You might have noticed that the blog post’s extension is .md, signaling that the file is written in markdown. Markdown is a popular markup language. If you’ve never heard of it, check out this cheat sheet. Markdown is pretty straightforward and can get you productive immediately. Below, I’ve written a sample blog post.

---
title: "Hello World"
date: 2020-03-11T16:23:24-04:00
draft: false
---

# Hello world!!

Welcome to my **awesome** new blog everyone! My blog is deployed on [IPFS](https://ipfs.io) thanks to [Fleek](https://fleek.co) and using [Hugo](https://http://gohugo.io/).

It was so **easy**!!

It won’t win an award, but it’s good enough! 😂

Now, we look at the blog through http://localhost:1313:

result with post

The blog post is there! We can click on it and read its awesome content. At this point, we can either write more blog posts, add images, further style our blog, etc…
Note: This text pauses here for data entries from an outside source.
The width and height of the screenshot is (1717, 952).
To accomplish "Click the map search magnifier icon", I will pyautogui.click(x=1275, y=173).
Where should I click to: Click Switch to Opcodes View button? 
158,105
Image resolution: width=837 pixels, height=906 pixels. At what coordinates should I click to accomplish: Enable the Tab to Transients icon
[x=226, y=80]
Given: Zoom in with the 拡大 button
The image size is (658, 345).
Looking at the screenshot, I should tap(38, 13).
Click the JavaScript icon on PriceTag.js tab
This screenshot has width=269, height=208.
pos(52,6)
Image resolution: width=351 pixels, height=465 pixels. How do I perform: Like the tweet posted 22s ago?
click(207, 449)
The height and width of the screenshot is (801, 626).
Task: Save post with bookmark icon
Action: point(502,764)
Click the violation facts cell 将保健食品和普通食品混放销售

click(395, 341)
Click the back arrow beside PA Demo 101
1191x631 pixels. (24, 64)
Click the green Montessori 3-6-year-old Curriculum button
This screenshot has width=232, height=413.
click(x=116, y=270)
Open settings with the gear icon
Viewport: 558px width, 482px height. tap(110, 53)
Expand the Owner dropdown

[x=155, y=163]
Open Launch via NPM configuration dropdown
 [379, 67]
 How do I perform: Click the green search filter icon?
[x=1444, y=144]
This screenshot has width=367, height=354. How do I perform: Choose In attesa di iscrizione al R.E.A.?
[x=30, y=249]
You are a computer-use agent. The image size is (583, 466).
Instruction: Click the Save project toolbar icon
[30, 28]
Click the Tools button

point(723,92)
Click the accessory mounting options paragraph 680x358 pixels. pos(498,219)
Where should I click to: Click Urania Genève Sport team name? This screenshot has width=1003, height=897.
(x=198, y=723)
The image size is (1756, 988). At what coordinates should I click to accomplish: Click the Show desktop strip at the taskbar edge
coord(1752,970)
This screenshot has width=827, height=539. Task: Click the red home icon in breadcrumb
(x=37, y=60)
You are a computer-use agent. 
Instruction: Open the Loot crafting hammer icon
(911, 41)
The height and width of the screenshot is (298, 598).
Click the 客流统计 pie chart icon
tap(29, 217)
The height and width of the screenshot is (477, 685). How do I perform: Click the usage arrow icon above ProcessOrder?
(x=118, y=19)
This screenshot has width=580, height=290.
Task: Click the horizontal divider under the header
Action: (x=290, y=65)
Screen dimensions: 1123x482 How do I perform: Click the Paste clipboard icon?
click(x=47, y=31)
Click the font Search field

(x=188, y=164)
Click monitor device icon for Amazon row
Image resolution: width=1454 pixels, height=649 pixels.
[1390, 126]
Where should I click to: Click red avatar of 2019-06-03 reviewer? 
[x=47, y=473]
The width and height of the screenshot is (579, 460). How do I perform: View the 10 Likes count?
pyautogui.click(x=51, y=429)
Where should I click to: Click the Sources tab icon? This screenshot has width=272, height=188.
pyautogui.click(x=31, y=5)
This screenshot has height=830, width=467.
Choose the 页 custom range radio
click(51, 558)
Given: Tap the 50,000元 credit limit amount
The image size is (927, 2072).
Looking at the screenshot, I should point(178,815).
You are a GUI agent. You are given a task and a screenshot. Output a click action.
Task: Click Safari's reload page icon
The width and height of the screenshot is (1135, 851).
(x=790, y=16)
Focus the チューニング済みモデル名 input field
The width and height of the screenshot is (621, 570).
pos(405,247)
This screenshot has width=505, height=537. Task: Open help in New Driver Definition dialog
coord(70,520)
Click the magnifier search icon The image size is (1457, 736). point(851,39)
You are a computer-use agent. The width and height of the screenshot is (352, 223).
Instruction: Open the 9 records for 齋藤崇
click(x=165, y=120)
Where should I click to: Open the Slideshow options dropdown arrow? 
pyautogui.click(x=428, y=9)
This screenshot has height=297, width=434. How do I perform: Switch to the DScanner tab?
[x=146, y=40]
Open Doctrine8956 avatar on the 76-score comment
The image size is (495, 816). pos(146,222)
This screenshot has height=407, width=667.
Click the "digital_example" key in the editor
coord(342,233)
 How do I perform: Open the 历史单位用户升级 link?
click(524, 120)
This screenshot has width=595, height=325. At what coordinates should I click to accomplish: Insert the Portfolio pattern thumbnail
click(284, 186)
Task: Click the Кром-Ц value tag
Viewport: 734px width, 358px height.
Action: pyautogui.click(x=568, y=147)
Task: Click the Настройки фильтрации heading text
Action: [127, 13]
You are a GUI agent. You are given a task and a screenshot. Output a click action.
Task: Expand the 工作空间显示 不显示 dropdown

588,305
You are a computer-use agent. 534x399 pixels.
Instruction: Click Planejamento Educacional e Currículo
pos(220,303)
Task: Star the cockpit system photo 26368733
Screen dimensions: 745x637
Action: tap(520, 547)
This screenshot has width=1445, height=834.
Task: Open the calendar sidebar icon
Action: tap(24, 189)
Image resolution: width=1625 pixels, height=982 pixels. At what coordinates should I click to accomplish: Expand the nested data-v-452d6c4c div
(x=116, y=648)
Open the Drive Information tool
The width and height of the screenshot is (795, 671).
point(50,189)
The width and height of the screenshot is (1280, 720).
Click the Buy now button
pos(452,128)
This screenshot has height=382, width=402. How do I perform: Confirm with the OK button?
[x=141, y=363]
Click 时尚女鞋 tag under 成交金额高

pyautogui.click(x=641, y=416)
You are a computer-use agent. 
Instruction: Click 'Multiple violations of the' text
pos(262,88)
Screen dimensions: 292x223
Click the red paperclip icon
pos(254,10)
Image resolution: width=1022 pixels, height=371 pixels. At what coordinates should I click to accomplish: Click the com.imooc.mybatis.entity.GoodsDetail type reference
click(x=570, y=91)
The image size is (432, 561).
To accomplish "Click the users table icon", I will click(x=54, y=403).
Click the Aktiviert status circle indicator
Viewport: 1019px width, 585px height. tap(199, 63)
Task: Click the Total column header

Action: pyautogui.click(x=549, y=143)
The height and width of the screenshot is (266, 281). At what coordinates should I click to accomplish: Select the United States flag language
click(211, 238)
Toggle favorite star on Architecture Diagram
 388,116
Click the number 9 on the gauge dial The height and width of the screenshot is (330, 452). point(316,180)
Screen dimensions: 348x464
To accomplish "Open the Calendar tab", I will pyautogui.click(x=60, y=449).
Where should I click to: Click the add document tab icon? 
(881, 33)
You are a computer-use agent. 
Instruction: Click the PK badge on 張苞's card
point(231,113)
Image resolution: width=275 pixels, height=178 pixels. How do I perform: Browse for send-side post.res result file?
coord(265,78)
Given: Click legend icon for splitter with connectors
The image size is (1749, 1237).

But we want to share our content with the world ASAP, so let’s deploy the blog on IPFS with Fleek.

Deploying with Fleek

First, we need to create a GitHub repository and push all of our project’s content to the repo. It will look like this: https://github.com/SamueleA/hugo-fleek. Fleek will pull the repo’s content, build it, and publish it.

Next, log in to your Fleek account and add a new site.

1 add site

Select the repo containing the Hugo blog.

2 select repo

Now we must enter the build settings. Luckily for us, Fleek auto-detects our Hugo settings and fills the fields for us, so we don’t have anything to change!

3 settings submodule

Next, we click DEPLOY SITE button and wait until the completion of the deployment. The screen will look like this once it is done:

4 success deploy

And if we click on wild-river-3030.on.fleek.co, we are greeted by our beautiful Hugo blog hosted on IPFS!

Your turn! Now, it’s your turn to create an awesome Hugo blog and host it on IPFS through Fleek.